1. What, specifically, does DC have planned to address the gender issues in their product lines? That’s the easy question to answer.

2. Has DC done any hard thinking about the systemic issues behind the lack of strong product lines and shows for girls?

Because you can roll out six or seven new shows, movies, and more t-shirts. You can hire some women to write, do art, and direct. You can invest in diversity. But if you don’t de-stablize the corporate culture that led you astray in the first place, that consistently de-emphasized female characters, or sexualized them, or put them only in pink and purple settings … the new products and shows will likewise fall prey to that culture.

Good luck, DC. We’ll be watching.

Update: Covered in the Telegraph. Covered by BuzzFeed. Covered by Mic.com. Headline News. Huffington Post.  The Independent. And many more. If you see an interesting one, let me know!

Update 2: At Mommyish.com, there’s a good piece which makes the following point.

Meanwhile, just a few tweets later, the company posted this thrilling news about new animated projects with accompanying toy line-ups:
batman unlimited dc comicsCount ‘em up: that’s five dudes and exactly zero lady-people. The other project, not depicted in the Tweet, is a new version of the Justice League line-up, which has six guys and one token, albeit Wonder-ful, Woman. 8% women? Yeah, that ‘girl power’ is almost palpable.
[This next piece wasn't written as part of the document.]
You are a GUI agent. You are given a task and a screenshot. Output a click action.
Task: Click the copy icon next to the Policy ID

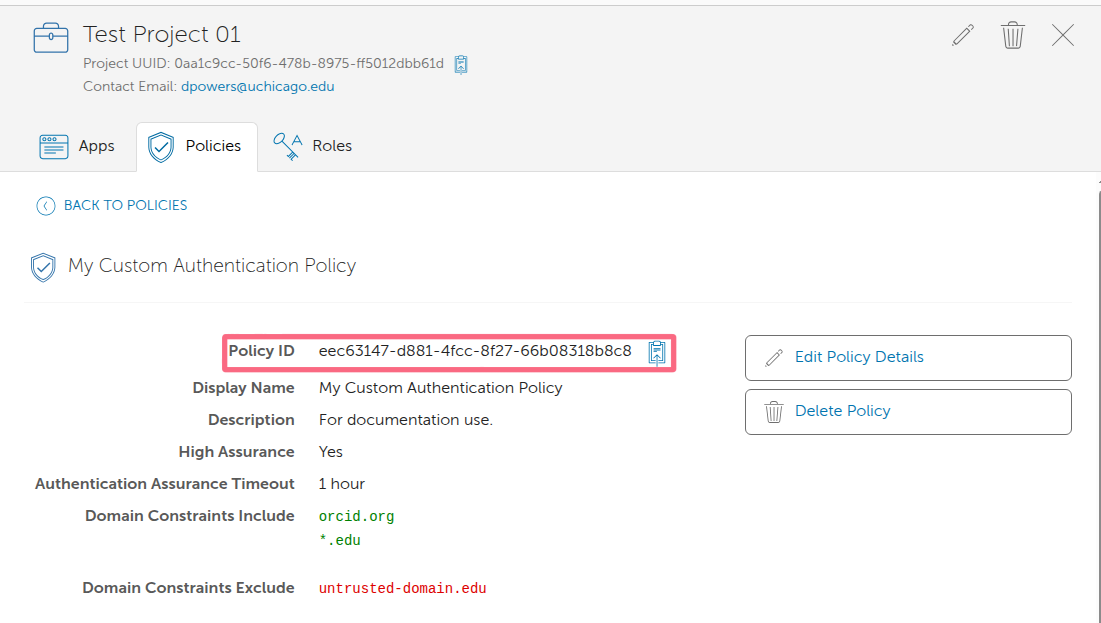pyautogui.click(x=657, y=352)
I am as skeptical as this author.

3 Replies to “Super Rowan – Anatomy of a Viral Tweet”

  1. Jer says:

    Do you have contact/mailing info for this girl and her parents?
    I think it's great that she's gotten into the world of comics and superhero(ine)s, and her mom (I think) mentions they've never been able to find her a Hawkgirl shirt… I would love to send her some encouragement to keep fighting to have a stronger female presence, and thought that a tshirt with Hawkgirl on it might be a way to do that.

  2. K Lambertsen says:

    I'll just say that in addition to not finding female superheroes at Target, the majority of female superheroes who DO exist are presented in such a hyper-sexualized (among other things) way that I won't show them to my five year old daughter. So, as far as she knows, they *don't* exist. I mean, would Rowan's parents ever take her into a comic book store? I wouldn't take my kids. And I'm no Puritan.